Aku duduk di sebuah warung, di suatu pagi, menanti mobil sedan sang Kakak Lelaki yang sedang dicat bagian belakangnya di sebuah bengkel pinggir jalan. HariΒ itu, matahari sudah bersinar terang sekalipun jarum jam tanganku masih menunjuk di antara angka delapan dan sembilan, sehingga dengan terpaksa, aku menyeret langkahku untuk membeli minuman dingin — favoritku adalah Coca Cola dengan es batu. Maklum, panas sekali hari itu.
Warung itu masih sepi. Tak ada satupun orang yang menyesaki warung itu kecuali aku dan seorang pemiliknya; lelaki tua, usia delapan puluhan, dengan tubuh ringkih, dan rambut yang pigmennya luntur.
Kusapa dia dan segera kupesan Coca Cola dan es batu itu.
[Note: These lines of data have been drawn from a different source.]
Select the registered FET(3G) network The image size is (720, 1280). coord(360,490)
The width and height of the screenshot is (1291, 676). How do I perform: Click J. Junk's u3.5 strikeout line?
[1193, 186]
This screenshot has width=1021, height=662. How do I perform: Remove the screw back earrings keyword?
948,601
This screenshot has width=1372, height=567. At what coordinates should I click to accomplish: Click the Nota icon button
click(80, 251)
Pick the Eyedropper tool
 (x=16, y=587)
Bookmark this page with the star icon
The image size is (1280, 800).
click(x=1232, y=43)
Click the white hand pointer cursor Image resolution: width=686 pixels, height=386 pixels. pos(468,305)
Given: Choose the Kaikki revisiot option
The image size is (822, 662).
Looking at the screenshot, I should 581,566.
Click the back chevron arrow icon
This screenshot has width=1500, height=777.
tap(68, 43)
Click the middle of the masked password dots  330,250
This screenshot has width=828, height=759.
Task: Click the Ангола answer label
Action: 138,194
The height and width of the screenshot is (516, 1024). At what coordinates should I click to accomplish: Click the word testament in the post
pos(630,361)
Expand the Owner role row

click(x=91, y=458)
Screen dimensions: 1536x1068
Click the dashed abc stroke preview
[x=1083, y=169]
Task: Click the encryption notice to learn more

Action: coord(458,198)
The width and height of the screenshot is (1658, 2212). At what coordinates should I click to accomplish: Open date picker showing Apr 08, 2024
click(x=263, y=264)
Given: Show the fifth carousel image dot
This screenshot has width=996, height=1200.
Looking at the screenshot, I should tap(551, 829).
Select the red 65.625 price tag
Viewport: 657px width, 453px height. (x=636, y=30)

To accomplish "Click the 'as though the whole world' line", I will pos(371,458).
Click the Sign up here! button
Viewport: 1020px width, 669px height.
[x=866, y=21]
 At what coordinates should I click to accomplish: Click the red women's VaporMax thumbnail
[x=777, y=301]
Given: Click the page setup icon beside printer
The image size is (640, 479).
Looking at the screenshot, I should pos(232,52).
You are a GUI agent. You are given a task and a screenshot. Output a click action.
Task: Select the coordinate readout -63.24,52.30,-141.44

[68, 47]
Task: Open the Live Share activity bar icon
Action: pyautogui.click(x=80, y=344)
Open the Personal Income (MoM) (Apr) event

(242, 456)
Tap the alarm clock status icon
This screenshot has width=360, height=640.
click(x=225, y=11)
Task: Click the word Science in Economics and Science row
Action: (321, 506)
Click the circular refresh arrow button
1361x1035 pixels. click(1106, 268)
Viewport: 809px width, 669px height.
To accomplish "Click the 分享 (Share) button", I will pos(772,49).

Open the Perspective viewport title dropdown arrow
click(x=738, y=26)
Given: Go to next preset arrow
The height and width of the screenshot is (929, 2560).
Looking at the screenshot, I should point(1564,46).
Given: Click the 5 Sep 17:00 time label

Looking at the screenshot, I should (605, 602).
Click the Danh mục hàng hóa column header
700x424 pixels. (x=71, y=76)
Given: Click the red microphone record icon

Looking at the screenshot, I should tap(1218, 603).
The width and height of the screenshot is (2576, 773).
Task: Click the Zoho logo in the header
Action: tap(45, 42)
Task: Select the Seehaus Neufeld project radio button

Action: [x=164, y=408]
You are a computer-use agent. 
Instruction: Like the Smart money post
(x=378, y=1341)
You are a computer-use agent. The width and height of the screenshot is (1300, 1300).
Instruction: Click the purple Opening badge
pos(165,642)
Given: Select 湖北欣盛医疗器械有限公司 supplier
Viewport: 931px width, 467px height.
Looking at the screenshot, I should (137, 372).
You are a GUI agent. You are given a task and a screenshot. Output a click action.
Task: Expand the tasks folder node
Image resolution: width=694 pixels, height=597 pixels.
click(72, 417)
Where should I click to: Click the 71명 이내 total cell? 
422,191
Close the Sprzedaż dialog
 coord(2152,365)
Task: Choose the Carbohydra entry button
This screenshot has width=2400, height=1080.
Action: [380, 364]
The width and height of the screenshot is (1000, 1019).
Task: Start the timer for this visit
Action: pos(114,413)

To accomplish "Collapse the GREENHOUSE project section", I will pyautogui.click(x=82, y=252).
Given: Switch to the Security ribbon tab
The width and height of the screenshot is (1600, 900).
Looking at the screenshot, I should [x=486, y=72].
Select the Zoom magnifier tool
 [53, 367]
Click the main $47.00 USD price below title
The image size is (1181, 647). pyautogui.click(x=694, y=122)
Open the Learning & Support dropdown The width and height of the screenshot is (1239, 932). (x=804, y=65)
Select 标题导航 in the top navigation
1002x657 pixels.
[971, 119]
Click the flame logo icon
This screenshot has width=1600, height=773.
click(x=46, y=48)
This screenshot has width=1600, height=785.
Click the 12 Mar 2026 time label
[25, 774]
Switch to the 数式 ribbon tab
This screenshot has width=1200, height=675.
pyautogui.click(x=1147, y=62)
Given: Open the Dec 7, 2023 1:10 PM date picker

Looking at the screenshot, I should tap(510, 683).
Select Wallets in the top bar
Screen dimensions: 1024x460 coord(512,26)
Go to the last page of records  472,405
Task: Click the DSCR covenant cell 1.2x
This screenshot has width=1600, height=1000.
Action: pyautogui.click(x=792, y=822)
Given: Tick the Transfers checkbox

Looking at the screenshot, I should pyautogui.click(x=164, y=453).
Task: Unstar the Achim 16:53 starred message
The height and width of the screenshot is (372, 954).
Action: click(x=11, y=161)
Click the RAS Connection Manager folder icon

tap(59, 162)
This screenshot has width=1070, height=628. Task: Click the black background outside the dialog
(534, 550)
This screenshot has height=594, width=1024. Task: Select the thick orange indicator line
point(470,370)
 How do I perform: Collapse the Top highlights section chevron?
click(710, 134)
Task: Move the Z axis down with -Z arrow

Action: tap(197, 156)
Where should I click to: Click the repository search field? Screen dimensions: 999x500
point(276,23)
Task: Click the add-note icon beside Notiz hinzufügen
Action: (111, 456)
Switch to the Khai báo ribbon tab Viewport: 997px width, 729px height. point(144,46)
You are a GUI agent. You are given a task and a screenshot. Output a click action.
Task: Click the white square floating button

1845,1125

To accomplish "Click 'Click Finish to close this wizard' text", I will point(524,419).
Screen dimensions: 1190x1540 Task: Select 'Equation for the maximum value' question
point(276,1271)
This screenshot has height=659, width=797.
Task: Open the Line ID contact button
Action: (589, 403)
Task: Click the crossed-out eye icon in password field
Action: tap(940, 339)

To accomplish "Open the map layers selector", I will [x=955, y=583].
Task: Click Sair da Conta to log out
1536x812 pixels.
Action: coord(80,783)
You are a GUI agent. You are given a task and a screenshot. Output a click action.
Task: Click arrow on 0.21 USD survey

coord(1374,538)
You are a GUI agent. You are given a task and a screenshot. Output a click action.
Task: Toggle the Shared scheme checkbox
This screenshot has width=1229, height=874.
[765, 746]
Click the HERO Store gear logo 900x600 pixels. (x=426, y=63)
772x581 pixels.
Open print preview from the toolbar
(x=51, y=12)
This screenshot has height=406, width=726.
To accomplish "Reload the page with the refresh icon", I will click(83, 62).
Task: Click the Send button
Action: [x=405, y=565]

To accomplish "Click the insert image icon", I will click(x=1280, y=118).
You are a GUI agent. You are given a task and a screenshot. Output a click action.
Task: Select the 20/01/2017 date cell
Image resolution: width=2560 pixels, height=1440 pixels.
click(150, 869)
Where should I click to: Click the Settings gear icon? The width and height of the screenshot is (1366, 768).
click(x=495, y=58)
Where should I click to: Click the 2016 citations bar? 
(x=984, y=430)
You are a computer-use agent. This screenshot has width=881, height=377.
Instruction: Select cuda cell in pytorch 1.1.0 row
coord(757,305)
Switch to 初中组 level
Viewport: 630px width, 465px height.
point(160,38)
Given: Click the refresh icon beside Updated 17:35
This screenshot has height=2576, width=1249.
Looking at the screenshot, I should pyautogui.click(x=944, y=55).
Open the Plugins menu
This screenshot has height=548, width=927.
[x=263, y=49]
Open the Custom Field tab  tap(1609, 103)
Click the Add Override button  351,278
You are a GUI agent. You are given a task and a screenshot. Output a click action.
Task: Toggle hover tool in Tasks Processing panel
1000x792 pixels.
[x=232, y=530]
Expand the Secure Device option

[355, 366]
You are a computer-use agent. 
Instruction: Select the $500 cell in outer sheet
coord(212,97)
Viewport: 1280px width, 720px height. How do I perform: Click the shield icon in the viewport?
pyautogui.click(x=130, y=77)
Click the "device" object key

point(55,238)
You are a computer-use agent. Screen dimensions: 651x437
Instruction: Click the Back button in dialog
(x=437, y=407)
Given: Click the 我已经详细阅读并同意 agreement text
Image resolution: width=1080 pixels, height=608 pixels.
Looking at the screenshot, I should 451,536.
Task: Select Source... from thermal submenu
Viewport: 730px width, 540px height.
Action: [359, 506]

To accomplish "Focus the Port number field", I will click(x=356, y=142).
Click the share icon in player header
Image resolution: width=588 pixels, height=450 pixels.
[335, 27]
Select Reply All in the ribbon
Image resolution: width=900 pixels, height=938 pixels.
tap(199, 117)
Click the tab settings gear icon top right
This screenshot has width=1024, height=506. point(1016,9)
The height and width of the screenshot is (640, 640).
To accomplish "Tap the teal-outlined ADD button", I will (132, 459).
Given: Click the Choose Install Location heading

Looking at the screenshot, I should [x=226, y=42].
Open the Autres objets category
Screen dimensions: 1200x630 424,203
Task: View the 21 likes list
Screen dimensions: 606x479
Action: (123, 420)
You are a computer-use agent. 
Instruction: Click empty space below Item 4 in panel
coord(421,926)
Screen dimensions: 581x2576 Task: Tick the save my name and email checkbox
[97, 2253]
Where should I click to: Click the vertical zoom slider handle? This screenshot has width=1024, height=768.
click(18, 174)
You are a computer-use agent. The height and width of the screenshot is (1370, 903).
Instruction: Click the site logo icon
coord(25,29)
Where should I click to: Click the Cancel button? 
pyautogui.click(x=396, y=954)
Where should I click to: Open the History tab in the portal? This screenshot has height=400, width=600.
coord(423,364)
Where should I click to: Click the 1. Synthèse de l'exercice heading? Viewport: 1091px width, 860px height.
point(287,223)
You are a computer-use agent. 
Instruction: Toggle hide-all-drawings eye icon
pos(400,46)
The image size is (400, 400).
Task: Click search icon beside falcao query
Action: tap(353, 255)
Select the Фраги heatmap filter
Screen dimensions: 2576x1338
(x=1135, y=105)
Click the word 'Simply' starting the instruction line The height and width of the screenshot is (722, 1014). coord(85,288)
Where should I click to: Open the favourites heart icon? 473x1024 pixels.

Dengan cekatan, meski lambat, Bapak Tua itu segera meladeni permintaanku. Membuka botol minuman berkarbonat itu, memecah es batu, meletakkannya di dalam gelas bertelinga, dan menyodorkannya padaku. Dengan senang hati, kuterima sodoran gelas darinya, kutuangkan isi botol itu, dan kuminum perlahan, menikmati aliran air dingin manis itu ke dalam tenggorokan.